## What this task involves:
In the entries below, go to the line containing "Screen dimensions: 530x371" and repeat it along with every later line, exactly.

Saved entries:
Segment Open
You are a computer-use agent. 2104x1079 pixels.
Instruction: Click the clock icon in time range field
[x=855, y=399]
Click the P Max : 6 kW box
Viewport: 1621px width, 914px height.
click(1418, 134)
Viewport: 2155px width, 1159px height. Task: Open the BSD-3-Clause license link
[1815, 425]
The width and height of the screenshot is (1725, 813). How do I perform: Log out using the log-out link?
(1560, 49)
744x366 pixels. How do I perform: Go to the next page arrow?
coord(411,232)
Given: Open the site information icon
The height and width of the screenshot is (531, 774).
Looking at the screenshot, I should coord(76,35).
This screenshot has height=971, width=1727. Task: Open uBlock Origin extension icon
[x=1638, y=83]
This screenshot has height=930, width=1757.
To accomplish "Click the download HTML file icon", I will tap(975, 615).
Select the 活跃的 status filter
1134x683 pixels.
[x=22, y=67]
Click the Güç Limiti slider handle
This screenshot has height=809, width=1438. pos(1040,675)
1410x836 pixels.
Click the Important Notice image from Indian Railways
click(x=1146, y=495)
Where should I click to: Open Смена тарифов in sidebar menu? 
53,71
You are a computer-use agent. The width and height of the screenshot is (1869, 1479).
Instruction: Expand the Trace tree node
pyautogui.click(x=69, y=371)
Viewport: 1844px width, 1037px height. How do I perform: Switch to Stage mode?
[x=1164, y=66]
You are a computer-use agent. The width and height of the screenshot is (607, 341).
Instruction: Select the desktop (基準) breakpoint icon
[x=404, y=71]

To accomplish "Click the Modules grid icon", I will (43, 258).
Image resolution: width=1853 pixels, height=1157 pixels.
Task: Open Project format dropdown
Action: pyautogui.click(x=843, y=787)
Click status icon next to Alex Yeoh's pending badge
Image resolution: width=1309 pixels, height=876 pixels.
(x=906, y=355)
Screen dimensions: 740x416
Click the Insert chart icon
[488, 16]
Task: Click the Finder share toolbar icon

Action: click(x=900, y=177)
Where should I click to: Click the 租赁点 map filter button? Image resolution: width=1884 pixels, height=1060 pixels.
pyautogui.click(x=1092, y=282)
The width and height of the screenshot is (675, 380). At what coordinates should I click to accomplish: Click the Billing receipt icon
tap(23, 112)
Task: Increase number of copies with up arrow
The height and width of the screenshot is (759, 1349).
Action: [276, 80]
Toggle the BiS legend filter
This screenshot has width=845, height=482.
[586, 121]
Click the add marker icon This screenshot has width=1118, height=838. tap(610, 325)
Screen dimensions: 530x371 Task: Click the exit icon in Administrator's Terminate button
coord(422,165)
Segment Closed
## Exercise answer:
Screen dimensions: 530x371 Task: Click the exit icon in Administrator's Terminate button
coord(422,165)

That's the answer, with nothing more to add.